- The problem:
Transcribe the full listing word for word, leaving nothing out.

Segment Start: Data extracts

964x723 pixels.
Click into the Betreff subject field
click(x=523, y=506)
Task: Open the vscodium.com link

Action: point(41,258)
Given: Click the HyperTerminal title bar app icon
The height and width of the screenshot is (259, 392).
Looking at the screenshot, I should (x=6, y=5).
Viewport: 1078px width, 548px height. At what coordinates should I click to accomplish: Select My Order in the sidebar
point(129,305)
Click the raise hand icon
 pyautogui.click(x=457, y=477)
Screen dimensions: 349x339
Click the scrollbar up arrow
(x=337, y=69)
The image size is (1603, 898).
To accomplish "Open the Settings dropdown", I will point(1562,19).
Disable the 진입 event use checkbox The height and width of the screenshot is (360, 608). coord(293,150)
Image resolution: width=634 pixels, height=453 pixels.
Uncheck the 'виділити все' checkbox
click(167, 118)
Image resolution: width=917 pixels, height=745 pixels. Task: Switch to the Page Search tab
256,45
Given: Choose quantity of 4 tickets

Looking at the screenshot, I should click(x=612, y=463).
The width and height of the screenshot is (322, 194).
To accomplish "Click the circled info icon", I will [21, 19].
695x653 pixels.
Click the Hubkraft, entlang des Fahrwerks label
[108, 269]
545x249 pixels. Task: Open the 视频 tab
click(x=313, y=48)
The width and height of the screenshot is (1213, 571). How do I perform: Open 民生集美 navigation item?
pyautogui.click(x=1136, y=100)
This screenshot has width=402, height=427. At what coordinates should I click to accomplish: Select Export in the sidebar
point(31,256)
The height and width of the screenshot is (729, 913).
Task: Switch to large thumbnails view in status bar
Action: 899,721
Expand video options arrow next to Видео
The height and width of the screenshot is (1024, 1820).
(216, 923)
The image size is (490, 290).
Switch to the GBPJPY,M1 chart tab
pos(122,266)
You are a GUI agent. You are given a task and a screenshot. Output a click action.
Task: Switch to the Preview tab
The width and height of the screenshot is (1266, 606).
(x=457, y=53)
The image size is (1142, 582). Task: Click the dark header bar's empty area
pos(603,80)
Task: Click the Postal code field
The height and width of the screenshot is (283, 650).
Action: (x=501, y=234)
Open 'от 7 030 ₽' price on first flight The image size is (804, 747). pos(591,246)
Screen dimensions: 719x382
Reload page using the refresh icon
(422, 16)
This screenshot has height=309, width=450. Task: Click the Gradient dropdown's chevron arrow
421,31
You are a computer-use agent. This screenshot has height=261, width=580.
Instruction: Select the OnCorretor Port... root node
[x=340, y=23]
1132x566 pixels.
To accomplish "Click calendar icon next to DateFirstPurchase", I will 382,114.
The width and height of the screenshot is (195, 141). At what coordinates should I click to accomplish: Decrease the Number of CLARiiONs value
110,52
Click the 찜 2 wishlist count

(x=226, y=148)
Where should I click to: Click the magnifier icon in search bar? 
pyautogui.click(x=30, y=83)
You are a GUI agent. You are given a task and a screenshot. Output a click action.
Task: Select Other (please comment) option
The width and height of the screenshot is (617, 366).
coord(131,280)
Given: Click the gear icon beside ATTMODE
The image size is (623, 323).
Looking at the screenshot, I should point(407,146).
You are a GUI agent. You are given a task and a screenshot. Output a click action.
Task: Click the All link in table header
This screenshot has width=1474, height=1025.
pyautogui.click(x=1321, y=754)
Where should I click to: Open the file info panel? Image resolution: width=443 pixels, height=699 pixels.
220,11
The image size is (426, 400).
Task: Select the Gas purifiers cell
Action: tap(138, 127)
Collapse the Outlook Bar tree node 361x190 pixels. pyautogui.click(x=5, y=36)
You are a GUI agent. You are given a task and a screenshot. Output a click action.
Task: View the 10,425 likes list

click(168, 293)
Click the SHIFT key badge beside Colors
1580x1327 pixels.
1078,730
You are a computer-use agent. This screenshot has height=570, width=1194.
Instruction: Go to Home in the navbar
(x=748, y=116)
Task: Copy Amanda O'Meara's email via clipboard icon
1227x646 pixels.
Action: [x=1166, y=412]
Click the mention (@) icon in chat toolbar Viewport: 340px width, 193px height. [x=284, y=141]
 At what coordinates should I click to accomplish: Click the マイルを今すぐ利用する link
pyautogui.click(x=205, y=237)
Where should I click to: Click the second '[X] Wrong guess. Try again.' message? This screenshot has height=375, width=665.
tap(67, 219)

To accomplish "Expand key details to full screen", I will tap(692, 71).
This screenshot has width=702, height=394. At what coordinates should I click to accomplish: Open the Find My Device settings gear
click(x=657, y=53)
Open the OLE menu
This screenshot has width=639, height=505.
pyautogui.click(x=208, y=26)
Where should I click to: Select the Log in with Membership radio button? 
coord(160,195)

Segment End: Data extracts

- Solution to this task:
964x723 pixels.
Click into the Betreff subject field
click(x=523, y=506)
Task: Open the vscodium.com link

Action: point(41,258)
Given: Click the HyperTerminal title bar app icon
The height and width of the screenshot is (259, 392).
Looking at the screenshot, I should (x=6, y=5).
Viewport: 1078px width, 548px height. At what coordinates should I click to accomplish: Select My Order in the sidebar
point(129,305)
Click the raise hand icon
 pyautogui.click(x=457, y=477)
Screen dimensions: 349x339
Click the scrollbar up arrow
(x=337, y=69)
The image size is (1603, 898).
To accomplish "Open the Settings dropdown", I will point(1562,19).
Disable the 진입 event use checkbox The height and width of the screenshot is (360, 608). coord(293,150)
Image resolution: width=634 pixels, height=453 pixels.
Uncheck the 'виділити все' checkbox
click(167, 118)
Image resolution: width=917 pixels, height=745 pixels. Task: Switch to the Page Search tab
256,45
Given: Choose quantity of 4 tickets

Looking at the screenshot, I should click(x=612, y=463).
The width and height of the screenshot is (322, 194).
To accomplish "Click the circled info icon", I will [21, 19].
695x653 pixels.
Click the Hubkraft, entlang des Fahrwerks label
[108, 269]
545x249 pixels. Task: Open the 视频 tab
click(x=313, y=48)
The width and height of the screenshot is (1213, 571). How do I perform: Open 民生集美 navigation item?
pyautogui.click(x=1136, y=100)
This screenshot has width=402, height=427. At what coordinates should I click to accomplish: Select Export in the sidebar
point(31,256)
The height and width of the screenshot is (729, 913).
Task: Switch to large thumbnails view in status bar
Action: 899,721
Expand video options arrow next to Видео
The height and width of the screenshot is (1024, 1820).
(216, 923)
The image size is (490, 290).
Switch to the GBPJPY,M1 chart tab
pos(122,266)
You are a GUI agent. You are given a task and a screenshot. Output a click action.
Task: Switch to the Preview tab
The width and height of the screenshot is (1266, 606).
(x=457, y=53)
The image size is (1142, 582). Task: Click the dark header bar's empty area
pos(603,80)
Task: Click the Postal code field
The height and width of the screenshot is (283, 650).
Action: (x=501, y=234)
Open 'от 7 030 ₽' price on first flight The image size is (804, 747). pos(591,246)
Screen dimensions: 719x382
Reload page using the refresh icon
(422, 16)
This screenshot has height=309, width=450. Task: Click the Gradient dropdown's chevron arrow
421,31
You are a computer-use agent. This screenshot has height=261, width=580.
Instruction: Select the OnCorretor Port... root node
[x=340, y=23]
1132x566 pixels.
To accomplish "Click calendar icon next to DateFirstPurchase", I will 382,114.
The width and height of the screenshot is (195, 141). At what coordinates should I click to accomplish: Decrease the Number of CLARiiONs value
110,52
Click the 찜 2 wishlist count

(x=226, y=148)
Where should I click to: Click the magnifier icon in search bar? 
pyautogui.click(x=30, y=83)
You are a GUI agent. You are given a task and a screenshot. Output a click action.
Task: Select Other (please comment) option
The width and height of the screenshot is (617, 366).
coord(131,280)
Given: Click the gear icon beside ATTMODE
The image size is (623, 323).
Looking at the screenshot, I should point(407,146).
You are a GUI agent. You are given a task and a screenshot. Output a click action.
Task: Click the All link in table header
This screenshot has width=1474, height=1025.
pyautogui.click(x=1321, y=754)
Where should I click to: Open the file info panel? Image resolution: width=443 pixels, height=699 pixels.
220,11
The image size is (426, 400).
Task: Select the Gas purifiers cell
Action: tap(138, 127)
Collapse the Outlook Bar tree node 361x190 pixels. pyautogui.click(x=5, y=36)
You are a GUI agent. You are given a task and a screenshot. Output a click action.
Task: View the 10,425 likes list

click(168, 293)
Click the SHIFT key badge beside Colors
1580x1327 pixels.
1078,730
You are a computer-use agent. This screenshot has height=570, width=1194.
Instruction: Go to Home in the navbar
(x=748, y=116)
Task: Copy Amanda O'Meara's email via clipboard icon
1227x646 pixels.
Action: [x=1166, y=412]
Click the mention (@) icon in chat toolbar Viewport: 340px width, 193px height. [x=284, y=141]
 At what coordinates should I click to accomplish: Click the マイルを今すぐ利用する link
pyautogui.click(x=205, y=237)
Where should I click to: Click the second '[X] Wrong guess. Try again.' message? This screenshot has height=375, width=665.
tap(67, 219)

To accomplish "Expand key details to full screen", I will tap(692, 71).
This screenshot has width=702, height=394. At what coordinates should I click to accomplish: Open the Find My Device settings gear
click(x=657, y=53)
Open the OLE menu
This screenshot has width=639, height=505.
pyautogui.click(x=208, y=26)
Where should I click to: Select the Log in with Membership radio button? 
coord(160,195)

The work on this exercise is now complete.